Naira devaluation won’t affect our business, says Access Bank boss, Herbert Wigwe

Semiu Salami
Semiu Salami
Herbert Wigwe, Access Bank

Access Bank Plc says it does not expect the naira’s devaluation to have a significant impact on its business as most of its dollar facilities have been loaned to clients generating foreign currencies, according to its chief executive, Herbert Wigwe.

The Central Bank of Nigeria devalued the naira by eight percent and raised interest rates by 100 basis points on Tuesday, hoping to stem losses to its foreign reserves from defending the currency against weaker oil prices.

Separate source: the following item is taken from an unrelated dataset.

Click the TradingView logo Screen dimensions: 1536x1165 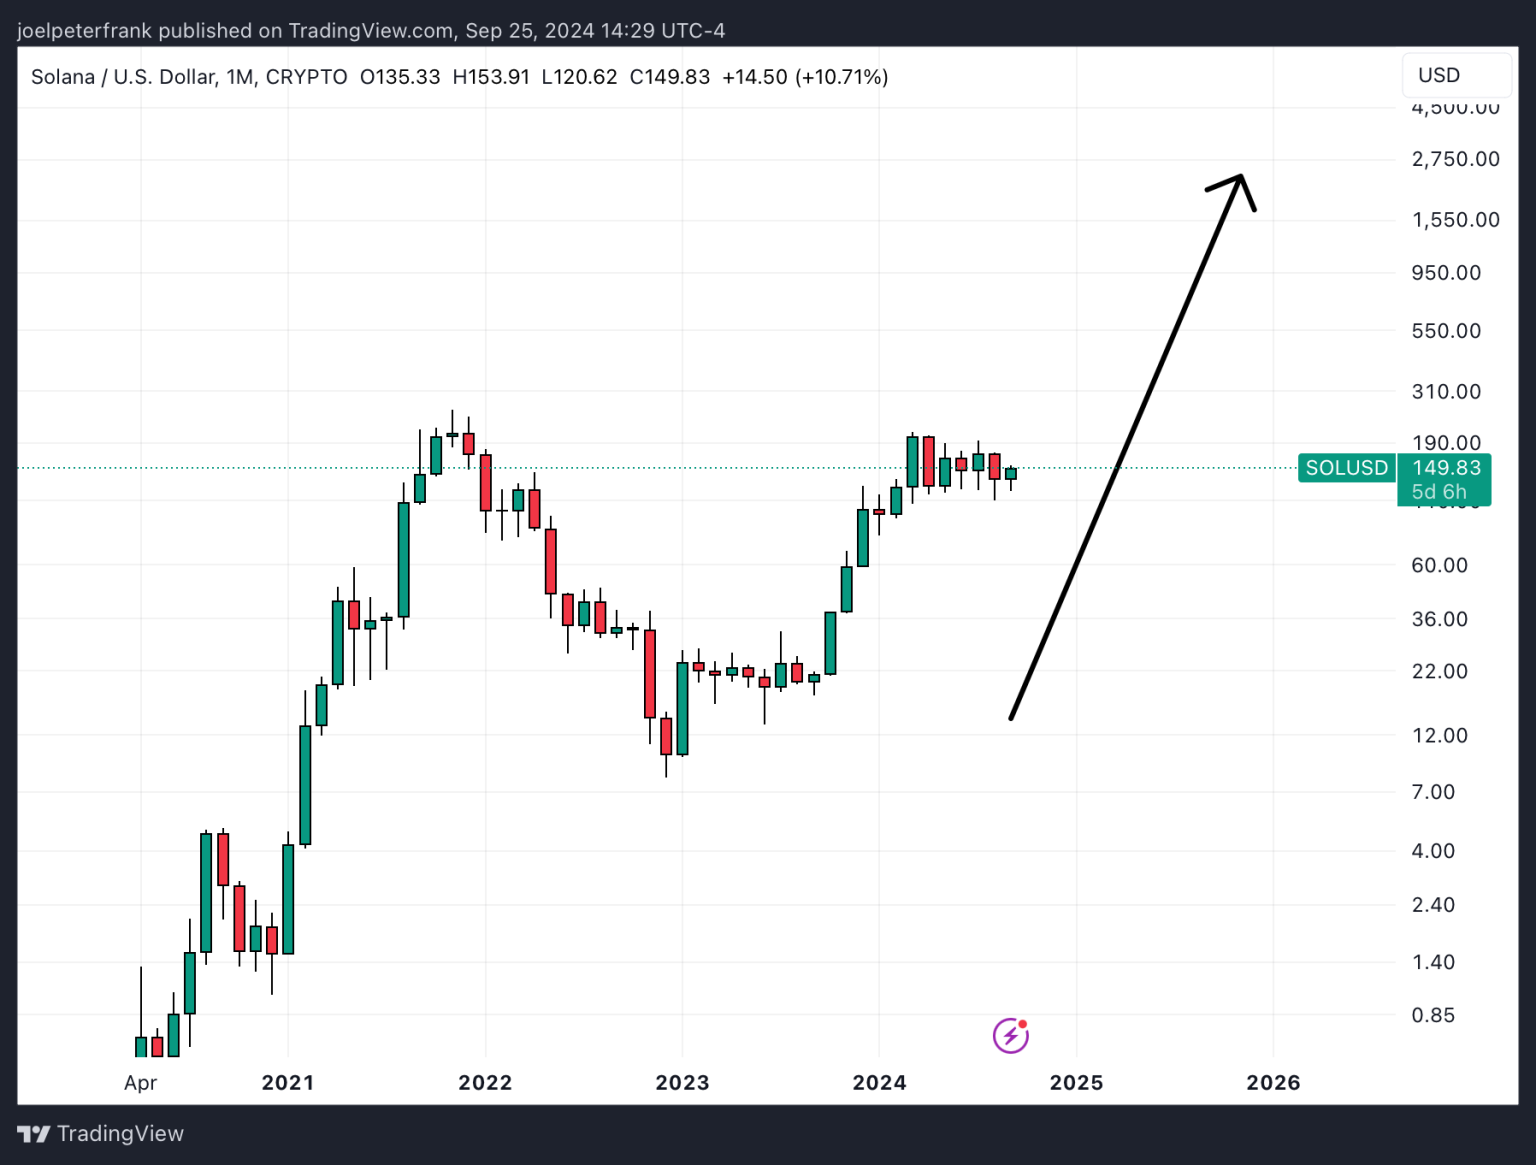[x=100, y=1133]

“It is little or nothing in terms of the implications to my financials just because of where my lending is,” Wigwe told Reuters in an interview in Johannesburg.

Access Bank raised $400 million in Eurobonds earlier this year.

Domestic rates are likely to rise by 200 basis points and hurt lending to the manufacturing and trade business sectors, he said.

The naira devaluation will probably dampen foreign investor demand for Access Bank’s N68 billion ($385 million) rights issue as well, Wigwe said, adding that falling oil prices would hurt appetite for the issue too.

Local investors are expected to plug any hole and the bank still anticipates raising an “acceptable portion” of it.

Wigwe said the bank had also been cleared of any wrongdoing after a Securities and Exchange Commission investigation into the freezing of Access Bank’s share price in September.

The Nigerian Stock Exchange suspended the shares for a week after Access Bank applied to the bourse arguing that information on its capital raising was not publicly available and that it wanted to avoid speculations in its shares.